Text for analysis -

Teaser Tuesday: Frankissstein, Jeanette Winterson

I have come back to this now and it is still wonderful – although the move from the opening chapter on the shores of Lake Geneva witnessing the inception of Frankenstein to the the global Tec-X-Po on Robotics in Memphis was a little jarring. Both equally wonderful but for very different reasons. Currently, the practicalities of the sex bot are being discussed in detail!

From the opening section we have

Lake Geneva, 1816

Reality is water-soluble.

What we could see, the rocks, the shore, the trees, the boats on the lake, had lost their usual definition and blurred into the long grey of a week’s rain. Even the house, that we fancied was made of stone, wavered inside a heavy mist and through that mist, sometimes, a door or a window appeared like an image in a dream.

From Memphis we have the following conversation between Claire, the exposition point of contact and a young lady with a rather personal emergency

A young woman wearing tight leather trousers and an oversize buckskin fringed jacket rushed up to the desk, interrupting without even noticing she was interrupting.

She said, I’m looking for Intelligent Vibrators. Where are they?

Claire took a breath before she answered. Ma’am, are you an exhibitor, a demonstrator or a purchaser?

I have an emergency!

What kinda emergency?

The woman shuddered inside her leather and buckskin as she said, I have accidentally posted pictures of myself, mostly naked, except for two tassels, using the Intelligent Vibrator, on my Facebook page.

Parts of the exercise -
1 > In the Frankissstein teaser, where is the global Tec-X-Po on Robotics held?
2 > Reproduce the passage of the Frankissstein teaser that starts at the words "What we could" and ends after the words "Where are they?".

Extracted entries -
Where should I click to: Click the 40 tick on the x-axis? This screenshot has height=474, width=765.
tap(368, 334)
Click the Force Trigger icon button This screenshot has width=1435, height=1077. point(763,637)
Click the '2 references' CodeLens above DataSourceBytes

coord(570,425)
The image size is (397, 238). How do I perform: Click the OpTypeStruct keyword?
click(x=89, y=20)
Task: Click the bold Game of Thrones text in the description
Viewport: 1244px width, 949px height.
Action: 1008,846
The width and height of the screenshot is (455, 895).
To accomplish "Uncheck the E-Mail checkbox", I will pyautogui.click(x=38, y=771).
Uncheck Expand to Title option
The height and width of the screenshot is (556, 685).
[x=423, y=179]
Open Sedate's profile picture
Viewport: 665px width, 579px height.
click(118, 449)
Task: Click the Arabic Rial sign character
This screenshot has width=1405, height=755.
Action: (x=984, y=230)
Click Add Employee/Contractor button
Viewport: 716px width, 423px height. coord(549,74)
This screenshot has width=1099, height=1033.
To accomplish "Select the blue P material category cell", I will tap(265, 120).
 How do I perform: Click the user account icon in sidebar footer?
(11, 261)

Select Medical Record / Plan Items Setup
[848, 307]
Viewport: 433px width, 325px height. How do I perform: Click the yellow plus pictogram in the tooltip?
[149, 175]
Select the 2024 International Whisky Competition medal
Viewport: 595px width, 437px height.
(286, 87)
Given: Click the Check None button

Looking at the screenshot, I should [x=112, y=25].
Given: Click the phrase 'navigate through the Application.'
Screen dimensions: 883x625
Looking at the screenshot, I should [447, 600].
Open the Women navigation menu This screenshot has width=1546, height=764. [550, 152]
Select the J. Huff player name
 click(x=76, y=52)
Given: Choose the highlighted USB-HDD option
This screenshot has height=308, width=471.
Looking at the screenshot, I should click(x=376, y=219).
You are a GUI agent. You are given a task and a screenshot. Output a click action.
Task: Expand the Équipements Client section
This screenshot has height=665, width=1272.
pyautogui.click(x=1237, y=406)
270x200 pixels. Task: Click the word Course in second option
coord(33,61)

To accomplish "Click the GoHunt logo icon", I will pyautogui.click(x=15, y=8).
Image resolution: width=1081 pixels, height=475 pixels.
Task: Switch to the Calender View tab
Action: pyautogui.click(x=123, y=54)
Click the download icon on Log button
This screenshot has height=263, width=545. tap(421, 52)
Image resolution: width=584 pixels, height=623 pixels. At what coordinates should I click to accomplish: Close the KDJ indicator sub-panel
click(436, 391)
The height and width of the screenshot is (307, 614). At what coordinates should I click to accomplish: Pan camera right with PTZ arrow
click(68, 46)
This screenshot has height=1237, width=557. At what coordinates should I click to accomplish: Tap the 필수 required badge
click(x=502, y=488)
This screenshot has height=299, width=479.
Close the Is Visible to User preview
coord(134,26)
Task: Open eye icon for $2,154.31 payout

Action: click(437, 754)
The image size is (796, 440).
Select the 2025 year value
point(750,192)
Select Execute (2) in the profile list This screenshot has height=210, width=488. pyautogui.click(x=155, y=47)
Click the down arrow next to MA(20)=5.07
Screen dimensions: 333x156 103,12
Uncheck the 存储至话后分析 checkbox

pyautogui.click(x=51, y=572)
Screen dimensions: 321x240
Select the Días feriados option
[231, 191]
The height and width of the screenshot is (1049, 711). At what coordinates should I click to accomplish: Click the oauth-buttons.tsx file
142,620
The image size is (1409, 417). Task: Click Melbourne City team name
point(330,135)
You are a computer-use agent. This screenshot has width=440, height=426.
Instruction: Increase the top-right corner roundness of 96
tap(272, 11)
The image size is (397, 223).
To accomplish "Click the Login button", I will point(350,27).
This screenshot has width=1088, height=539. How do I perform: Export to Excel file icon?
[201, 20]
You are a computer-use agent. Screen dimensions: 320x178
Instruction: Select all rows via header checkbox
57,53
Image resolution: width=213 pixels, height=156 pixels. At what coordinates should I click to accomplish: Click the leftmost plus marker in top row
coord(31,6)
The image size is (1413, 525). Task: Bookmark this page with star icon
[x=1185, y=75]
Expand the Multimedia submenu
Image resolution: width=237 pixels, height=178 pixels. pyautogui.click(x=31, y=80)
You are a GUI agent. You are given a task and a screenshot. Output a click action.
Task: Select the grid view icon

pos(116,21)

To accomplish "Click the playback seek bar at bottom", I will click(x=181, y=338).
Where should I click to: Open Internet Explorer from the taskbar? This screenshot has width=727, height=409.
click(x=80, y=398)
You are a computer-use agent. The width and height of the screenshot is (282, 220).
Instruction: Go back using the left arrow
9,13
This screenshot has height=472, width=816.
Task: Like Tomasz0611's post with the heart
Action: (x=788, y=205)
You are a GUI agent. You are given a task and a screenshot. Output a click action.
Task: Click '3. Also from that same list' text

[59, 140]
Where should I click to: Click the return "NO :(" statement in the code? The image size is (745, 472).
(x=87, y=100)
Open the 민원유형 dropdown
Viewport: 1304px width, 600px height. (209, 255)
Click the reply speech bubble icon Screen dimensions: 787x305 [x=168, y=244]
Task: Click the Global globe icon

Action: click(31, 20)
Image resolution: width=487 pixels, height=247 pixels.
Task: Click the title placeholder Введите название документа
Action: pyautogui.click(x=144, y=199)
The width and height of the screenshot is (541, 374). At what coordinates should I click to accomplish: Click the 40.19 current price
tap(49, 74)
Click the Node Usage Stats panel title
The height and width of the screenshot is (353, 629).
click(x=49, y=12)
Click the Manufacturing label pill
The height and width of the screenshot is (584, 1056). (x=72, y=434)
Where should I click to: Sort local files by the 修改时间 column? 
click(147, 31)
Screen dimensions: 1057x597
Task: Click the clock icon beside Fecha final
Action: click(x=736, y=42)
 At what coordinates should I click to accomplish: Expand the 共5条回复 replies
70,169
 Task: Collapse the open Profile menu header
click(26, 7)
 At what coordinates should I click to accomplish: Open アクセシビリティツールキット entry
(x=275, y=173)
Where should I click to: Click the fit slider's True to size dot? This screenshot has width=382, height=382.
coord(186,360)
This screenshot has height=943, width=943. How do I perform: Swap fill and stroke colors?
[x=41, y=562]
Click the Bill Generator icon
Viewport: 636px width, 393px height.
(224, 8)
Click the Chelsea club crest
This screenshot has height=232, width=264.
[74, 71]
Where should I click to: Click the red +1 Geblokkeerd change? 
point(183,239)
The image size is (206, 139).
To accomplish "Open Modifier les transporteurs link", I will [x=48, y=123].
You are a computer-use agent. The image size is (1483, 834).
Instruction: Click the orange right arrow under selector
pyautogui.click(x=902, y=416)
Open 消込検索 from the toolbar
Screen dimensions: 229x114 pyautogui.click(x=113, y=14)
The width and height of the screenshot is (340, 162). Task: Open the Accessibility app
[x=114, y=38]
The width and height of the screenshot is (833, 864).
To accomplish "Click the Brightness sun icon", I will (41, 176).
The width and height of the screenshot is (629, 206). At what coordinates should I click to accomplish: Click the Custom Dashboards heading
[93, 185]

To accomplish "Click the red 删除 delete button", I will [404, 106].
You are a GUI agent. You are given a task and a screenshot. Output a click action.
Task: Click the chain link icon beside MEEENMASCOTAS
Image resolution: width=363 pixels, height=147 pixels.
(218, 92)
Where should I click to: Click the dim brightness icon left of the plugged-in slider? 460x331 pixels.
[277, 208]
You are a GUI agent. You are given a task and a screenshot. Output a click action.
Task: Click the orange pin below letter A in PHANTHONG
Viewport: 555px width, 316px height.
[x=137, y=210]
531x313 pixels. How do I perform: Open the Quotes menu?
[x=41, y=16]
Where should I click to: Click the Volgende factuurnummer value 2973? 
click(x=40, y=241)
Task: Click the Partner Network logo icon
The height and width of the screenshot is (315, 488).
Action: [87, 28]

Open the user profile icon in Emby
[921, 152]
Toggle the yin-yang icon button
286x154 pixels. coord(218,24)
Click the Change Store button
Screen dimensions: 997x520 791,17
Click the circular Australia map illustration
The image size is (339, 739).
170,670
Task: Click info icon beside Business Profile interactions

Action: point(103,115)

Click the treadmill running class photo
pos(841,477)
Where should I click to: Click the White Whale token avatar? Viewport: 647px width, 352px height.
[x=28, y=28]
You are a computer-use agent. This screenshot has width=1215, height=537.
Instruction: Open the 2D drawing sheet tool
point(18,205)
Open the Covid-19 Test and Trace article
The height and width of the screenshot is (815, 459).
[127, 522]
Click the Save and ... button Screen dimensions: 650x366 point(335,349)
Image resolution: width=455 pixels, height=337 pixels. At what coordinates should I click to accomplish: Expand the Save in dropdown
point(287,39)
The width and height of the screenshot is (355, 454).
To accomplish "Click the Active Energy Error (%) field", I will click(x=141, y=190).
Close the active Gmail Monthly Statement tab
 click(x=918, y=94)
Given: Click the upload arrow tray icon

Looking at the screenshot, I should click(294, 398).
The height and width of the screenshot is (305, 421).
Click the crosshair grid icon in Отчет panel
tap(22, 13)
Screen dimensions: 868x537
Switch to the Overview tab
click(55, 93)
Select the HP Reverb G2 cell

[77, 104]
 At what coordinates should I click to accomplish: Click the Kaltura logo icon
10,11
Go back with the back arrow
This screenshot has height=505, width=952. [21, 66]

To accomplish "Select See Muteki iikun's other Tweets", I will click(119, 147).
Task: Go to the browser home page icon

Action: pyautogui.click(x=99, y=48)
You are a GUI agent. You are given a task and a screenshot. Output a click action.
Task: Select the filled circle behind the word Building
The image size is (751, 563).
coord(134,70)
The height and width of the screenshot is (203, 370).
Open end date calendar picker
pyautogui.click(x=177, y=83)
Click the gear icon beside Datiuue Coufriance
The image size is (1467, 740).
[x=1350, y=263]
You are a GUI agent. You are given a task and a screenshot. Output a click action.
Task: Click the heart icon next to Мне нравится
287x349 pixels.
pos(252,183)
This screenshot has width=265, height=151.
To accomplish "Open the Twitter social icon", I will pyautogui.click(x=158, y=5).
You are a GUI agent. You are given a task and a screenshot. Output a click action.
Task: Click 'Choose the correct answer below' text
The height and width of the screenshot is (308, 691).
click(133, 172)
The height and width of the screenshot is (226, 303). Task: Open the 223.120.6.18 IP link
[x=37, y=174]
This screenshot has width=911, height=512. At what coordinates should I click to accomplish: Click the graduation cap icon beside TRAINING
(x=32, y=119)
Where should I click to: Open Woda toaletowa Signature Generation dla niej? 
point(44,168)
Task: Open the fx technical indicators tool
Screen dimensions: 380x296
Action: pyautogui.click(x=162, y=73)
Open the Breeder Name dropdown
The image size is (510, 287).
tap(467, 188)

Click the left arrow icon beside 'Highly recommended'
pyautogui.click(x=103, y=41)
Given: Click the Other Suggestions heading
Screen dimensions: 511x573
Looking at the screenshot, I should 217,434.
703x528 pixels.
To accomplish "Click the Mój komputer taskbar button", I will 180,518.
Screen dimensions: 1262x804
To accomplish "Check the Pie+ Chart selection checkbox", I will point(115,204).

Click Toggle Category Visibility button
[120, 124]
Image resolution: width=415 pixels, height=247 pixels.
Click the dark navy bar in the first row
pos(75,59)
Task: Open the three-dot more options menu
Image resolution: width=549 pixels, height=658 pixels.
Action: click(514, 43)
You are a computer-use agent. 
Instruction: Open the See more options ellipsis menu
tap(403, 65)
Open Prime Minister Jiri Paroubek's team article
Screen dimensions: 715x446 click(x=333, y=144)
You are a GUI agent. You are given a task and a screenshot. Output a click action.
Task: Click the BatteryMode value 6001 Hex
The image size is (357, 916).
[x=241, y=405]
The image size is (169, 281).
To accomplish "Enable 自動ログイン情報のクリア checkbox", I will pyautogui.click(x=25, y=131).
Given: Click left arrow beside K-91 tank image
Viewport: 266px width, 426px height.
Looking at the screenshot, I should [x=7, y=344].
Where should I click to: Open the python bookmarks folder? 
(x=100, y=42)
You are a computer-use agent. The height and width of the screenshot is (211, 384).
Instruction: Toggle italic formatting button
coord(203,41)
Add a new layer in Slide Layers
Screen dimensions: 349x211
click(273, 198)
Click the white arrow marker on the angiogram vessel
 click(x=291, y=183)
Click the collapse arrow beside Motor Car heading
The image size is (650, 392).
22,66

Task-by-task answers -
1 > Memphis

2 >
What we could see, the rocks, the shore, the trees, the boats on the lake, had lost their usual definition and blurred into the long grey of a week’s rain. Even the house, that we fancied was made of stone, wavered inside a heavy mist and through that mist, sometimes, a door or a window appeared like an image in a dream.

From Memphis we have the following conversation between Claire, the exposition point of contact and a young lady with a rather personal emergency

A young woman wearing tight leather trousers and an oversize buckskin fringed jacket rushed up to the desk, interrupting without even noticing she was interrupting.

She said, I’m looking for Intelligent Vibrators. Where are they?